Mention alignment
When working with SIMD, for example, memory alignment may matter.
It would be good if this guide also discusses ways to allocate memory for SIMD that is, e.g., aligned to 64-byte boundaries.
Thanks for the suggestion! This sounds like it could be really useful for people. Here are three barriers:
- Would this increase the scope of the project too much? Maybe SIMD should be a separate document because I know there are multiple different libraries that have different tradeoffs.
- I only know the basic ideas of SIMD and haven't used it, but I would love to learn about it!

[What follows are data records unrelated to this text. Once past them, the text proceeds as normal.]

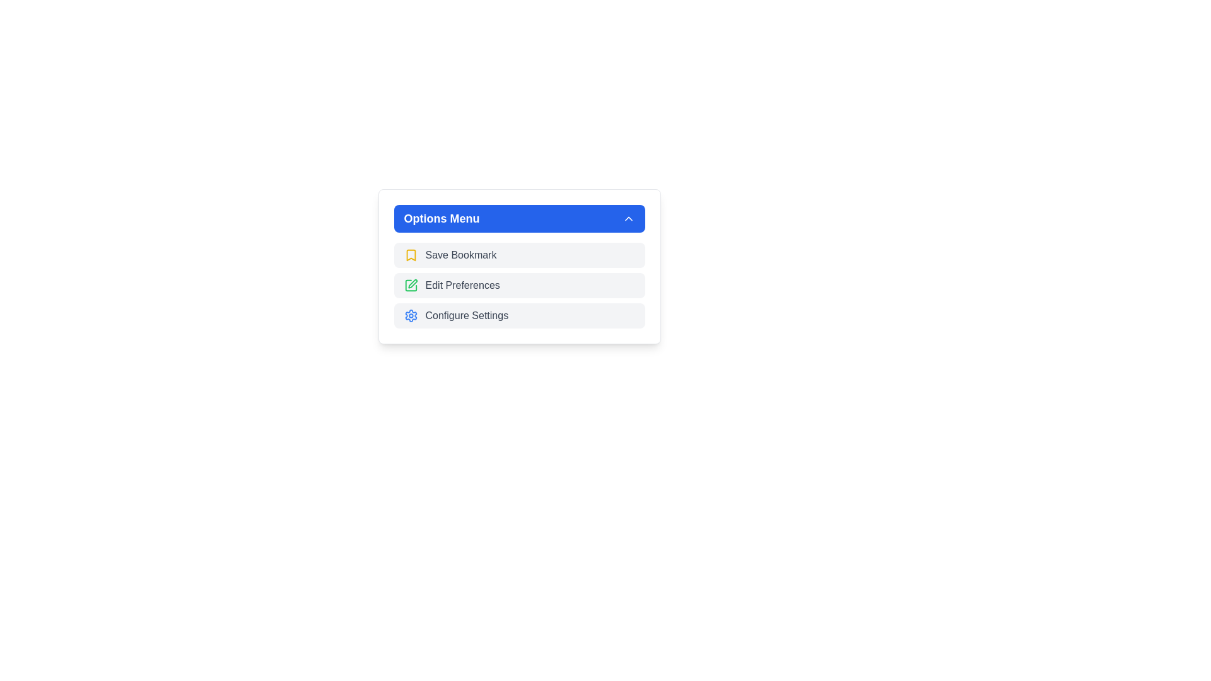 The image size is (1211, 681). Describe the element at coordinates (519, 285) in the screenshot. I see `the 'Edit Preferences' button, which is the second menu item in the 'Options Menu'` at that location.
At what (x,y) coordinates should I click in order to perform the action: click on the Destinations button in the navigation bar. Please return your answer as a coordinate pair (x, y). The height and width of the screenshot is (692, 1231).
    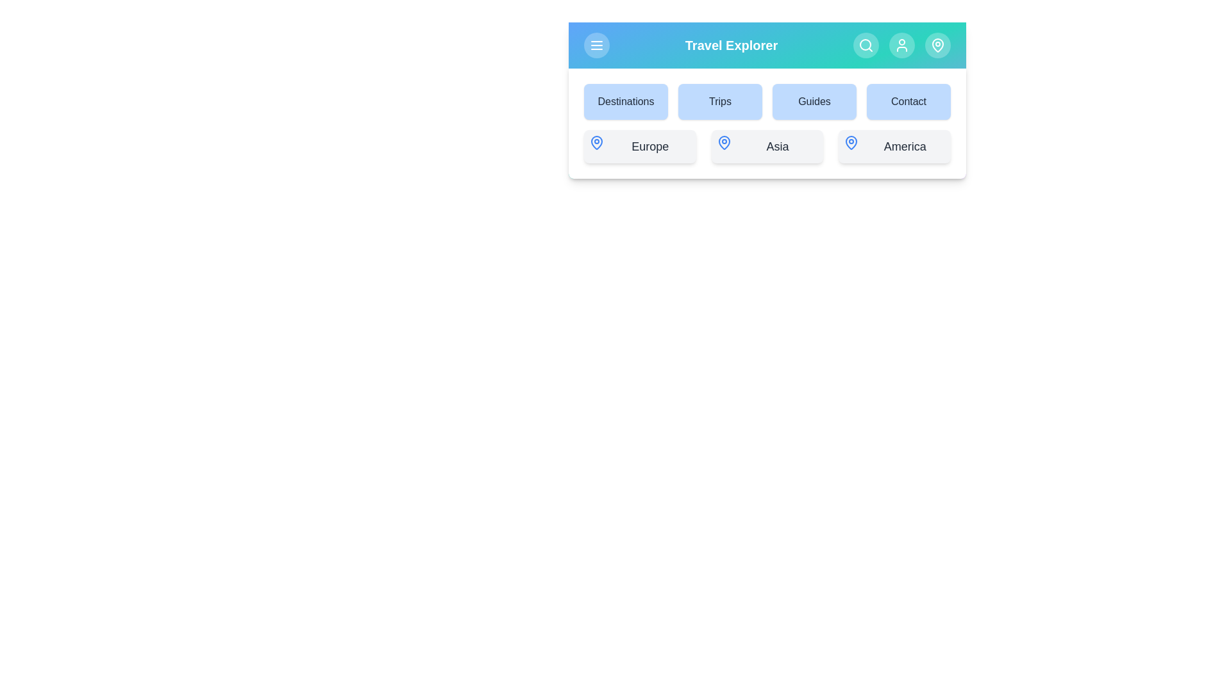
    Looking at the image, I should click on (626, 101).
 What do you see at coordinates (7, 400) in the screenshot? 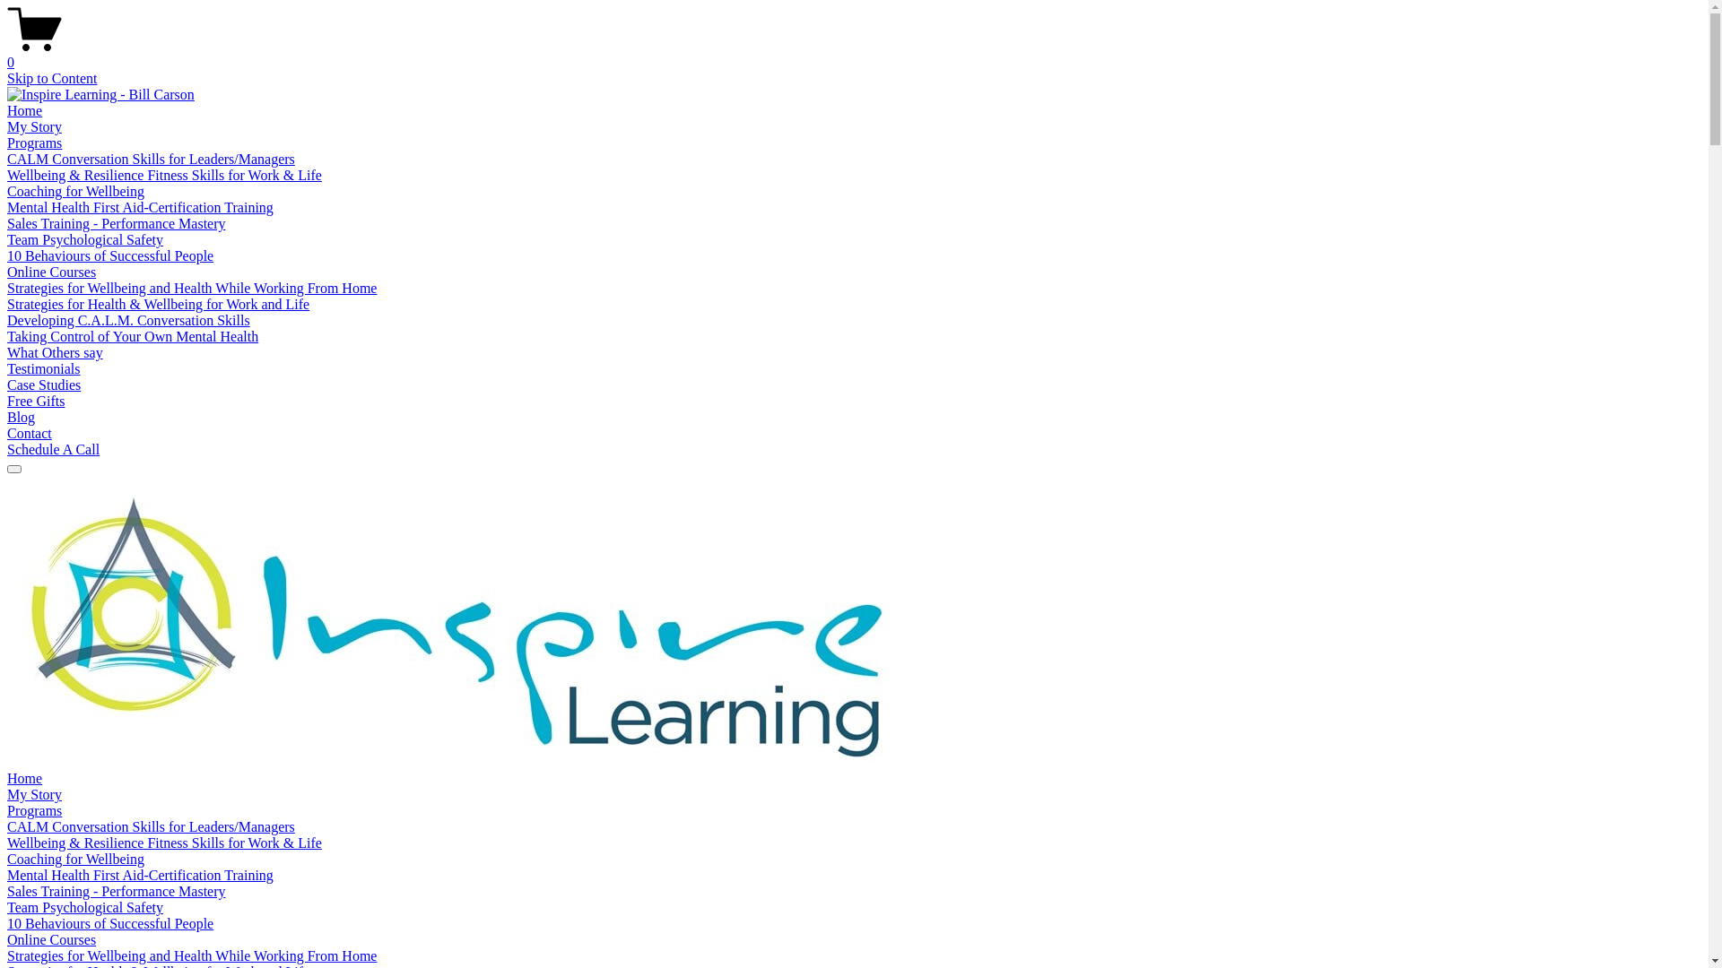
I see `'Free Gifts'` at bounding box center [7, 400].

- I just had a baby so I probably won't have much time in the near future. 😉
One thing I'd love to hear from you is: is there a specific problem that you're hoping to solve? That would help me understand what kind of information would be useful.
No worries, I do not expect this to be added immediately. It is just a suggestion.

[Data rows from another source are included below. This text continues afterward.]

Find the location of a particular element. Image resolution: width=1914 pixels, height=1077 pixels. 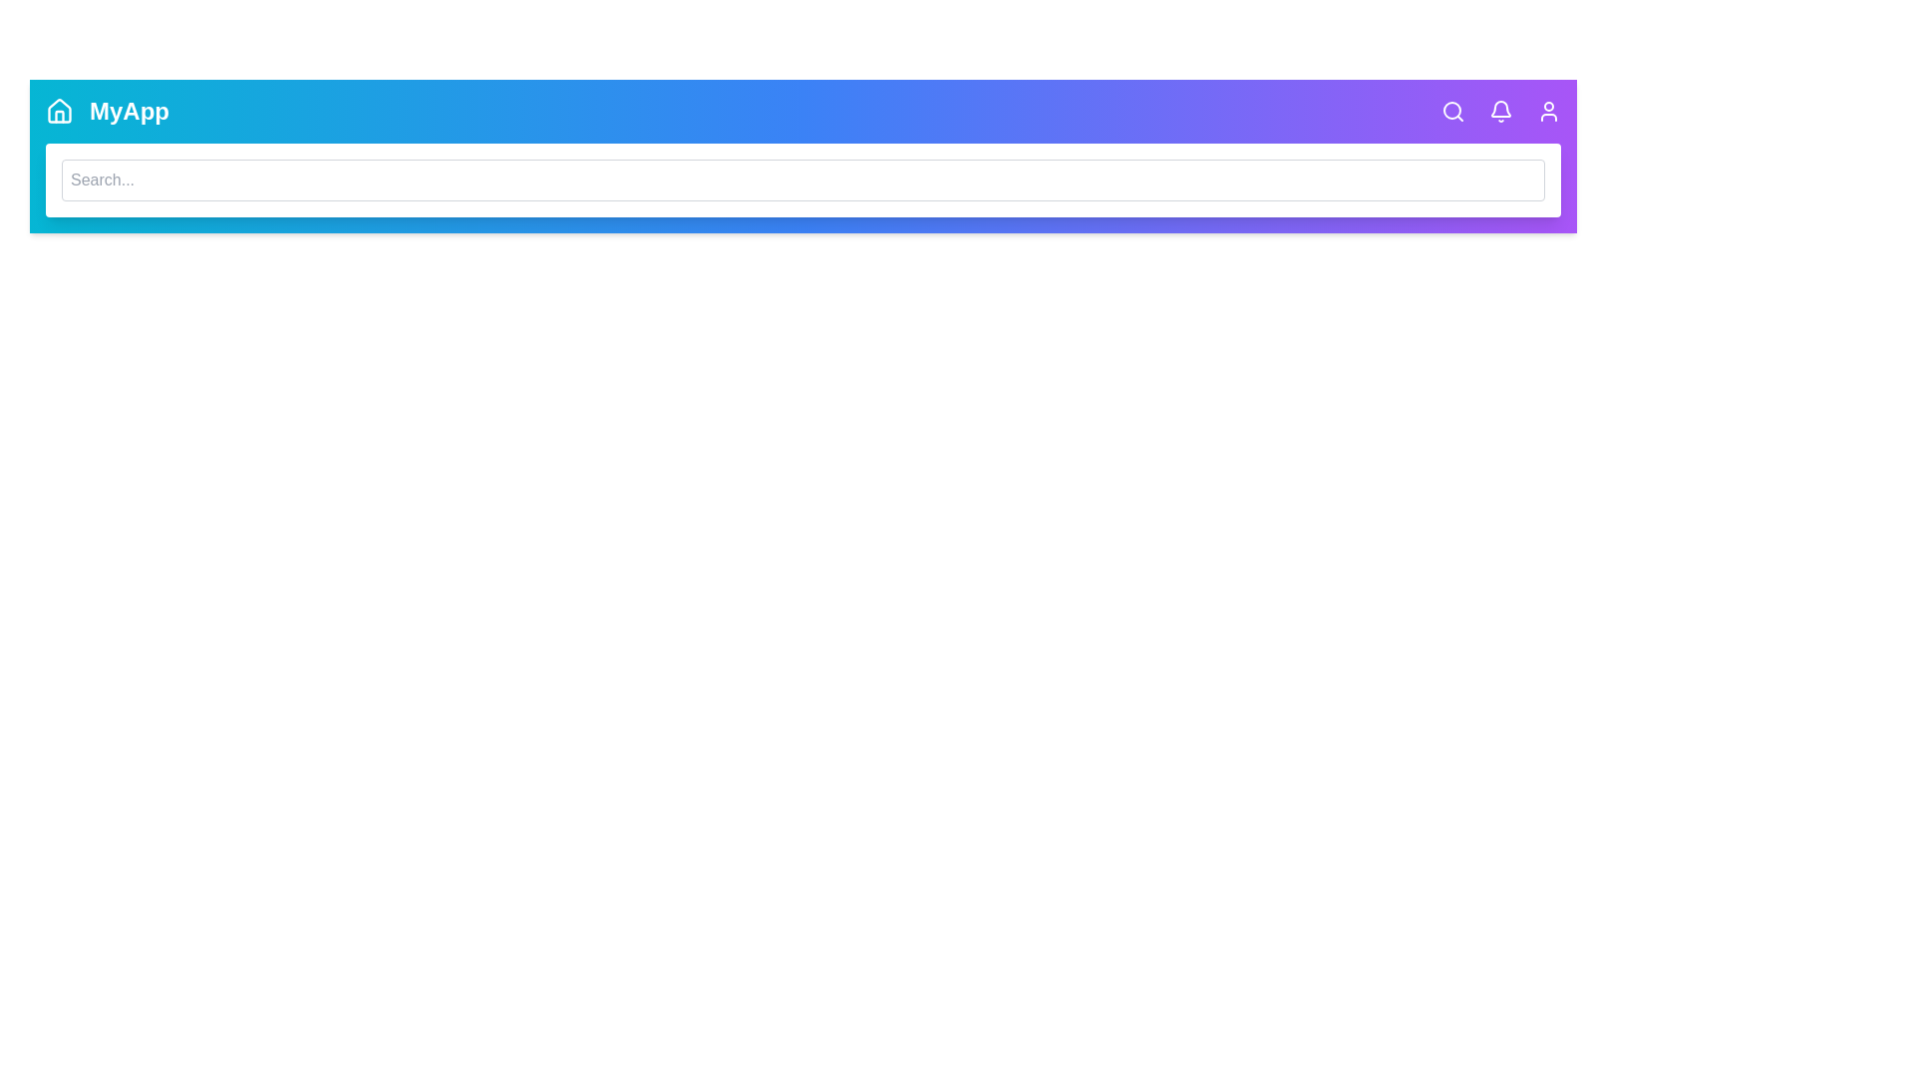

the bell icon to check notifications is located at coordinates (1501, 111).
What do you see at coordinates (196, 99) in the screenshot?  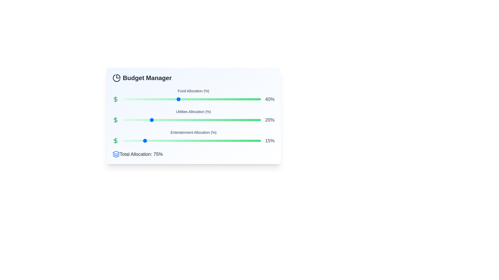 I see `the Food Allocation slider to 53%` at bounding box center [196, 99].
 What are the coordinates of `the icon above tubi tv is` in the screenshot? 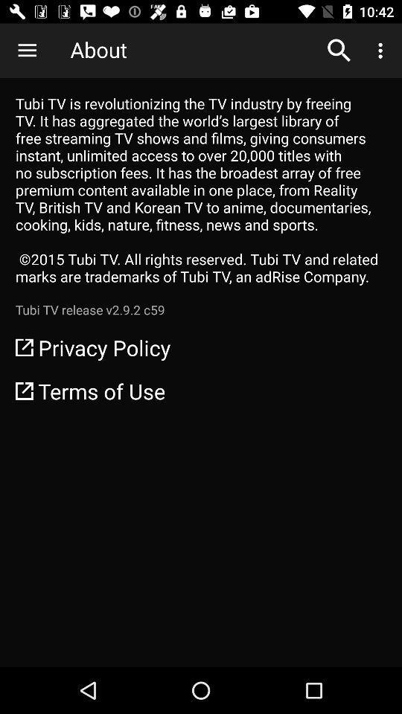 It's located at (338, 51).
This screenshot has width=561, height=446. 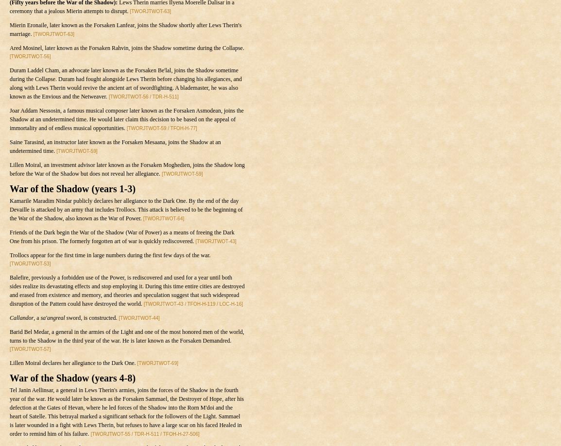 What do you see at coordinates (138, 318) in the screenshot?
I see `'[TWORJTWOT-44]'` at bounding box center [138, 318].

Well, I know that SIMD supposedly can improve the performance, and that it can benefit from memory alignment. Intel documentation say that it is desirable to have 64 byte alignment.
I have seen (with cargo asm) that my code is automatically vectorized (I am not writing explicit SIMD, which currently is a nightly experimental API), but it uses vmovupd instructions, which is the unaligned variant.
I figured out that with std::alloc::Layout one can allocate arrays to be 64-byte aligned, (I tried following the Rustonomicon Vec example but there remained some error), and did not yield vmovpd -- I guess you need to hint the compiler that the later accesses are all aligned, too - which may be nightly-only for now, so it will have to wait.
Congratulations, enjoy.
Thanks!
This detail is helpful. Here are some of the questions that we'll need to think about:
- How can we help the user avoid
unsafe? - What tools and layers of abstraction does the user need to understand? E.g. do they need to know about
cargo asm? - Is the user counting on the compiler to optimize? Or is the user using
std::simd? I have also seen third-party libraries like faster and simdeez but that was a couple years ago, maybe they have been supplanted. - Is the user on stable Rust or nightly? What version of Rust?
- How much control does the user have over the allocator? If they're writing an executable, they probably have full control but in a library it might be more complicated.
- What processors and instruction sets does the user want to target?
- If the user wants the compiler to optimize, are there any conditions that will guarantee the optimization happens? Often it seems to be best-effort.